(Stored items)
↓
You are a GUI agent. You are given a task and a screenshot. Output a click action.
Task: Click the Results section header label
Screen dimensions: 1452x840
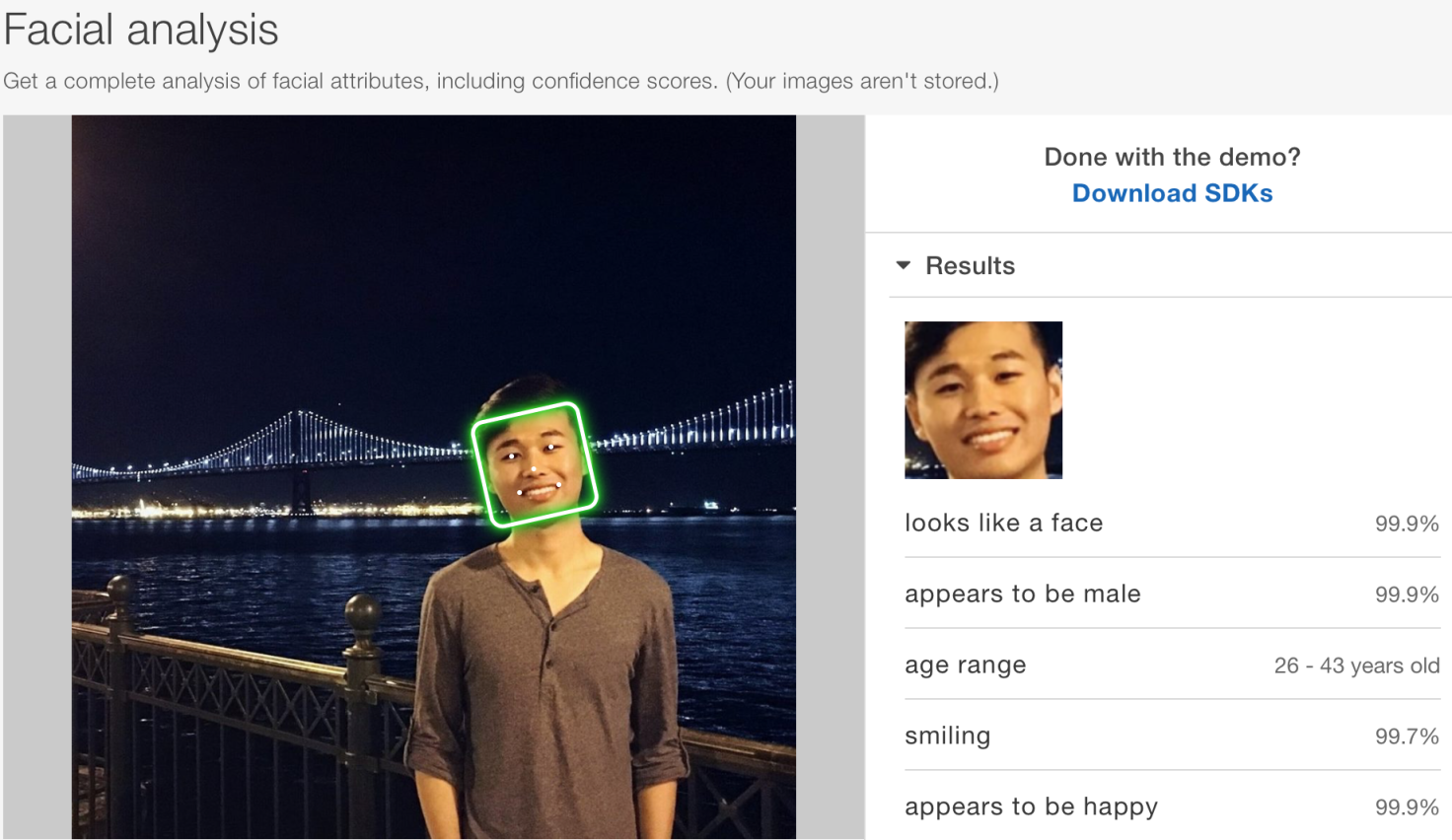pyautogui.click(x=970, y=266)

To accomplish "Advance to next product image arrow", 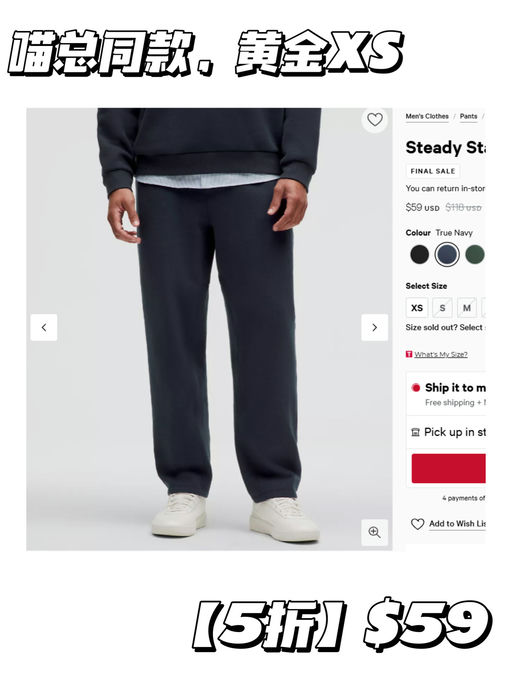I will (374, 328).
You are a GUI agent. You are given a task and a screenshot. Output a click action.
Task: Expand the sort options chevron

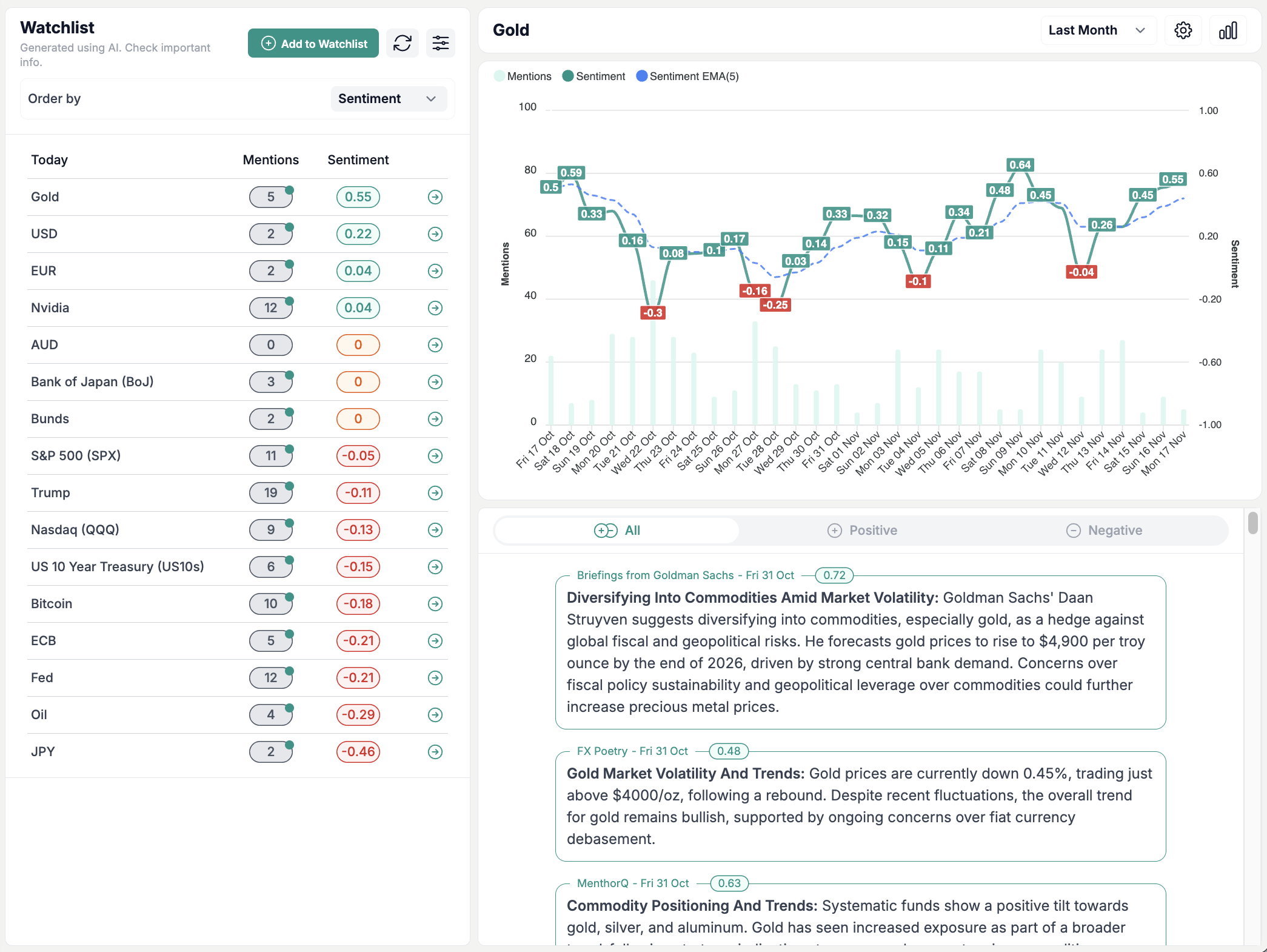click(431, 98)
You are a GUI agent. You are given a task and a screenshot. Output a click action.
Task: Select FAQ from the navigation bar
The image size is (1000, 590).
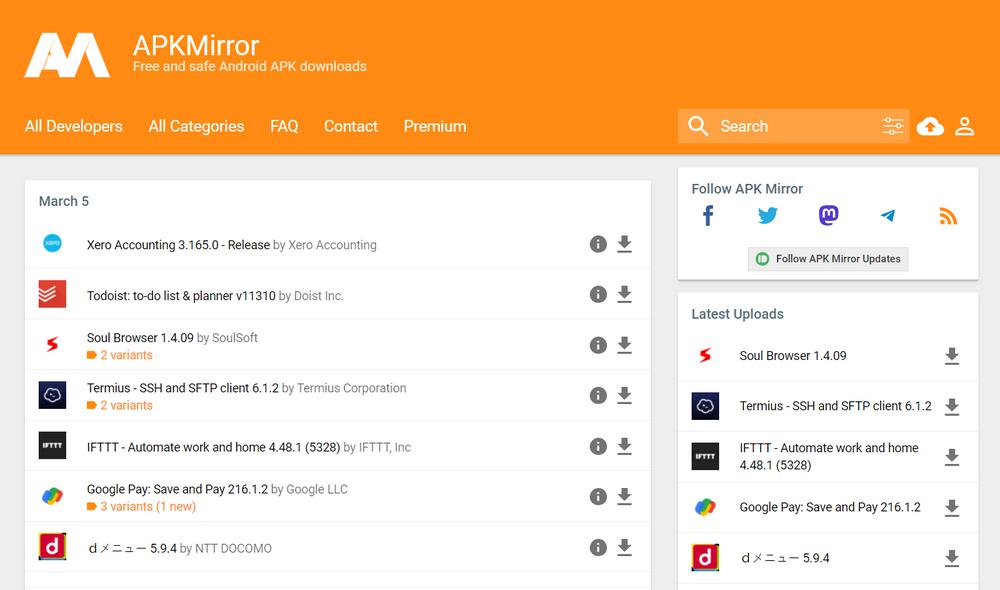click(x=284, y=126)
↑
Problem statement: Starting from the line containing "Task: Expand the sort options chevron", repeat each line exactly through the end of the entries, including the last, while leaving pictures out.

Completed exercise:
Task: Expand the sort options chevron

click(431, 98)
You are a GUI agent. You are given a task and a screenshot. Output a click action.
Task: Select FAQ from the navigation bar
The image size is (1000, 590).
click(x=284, y=126)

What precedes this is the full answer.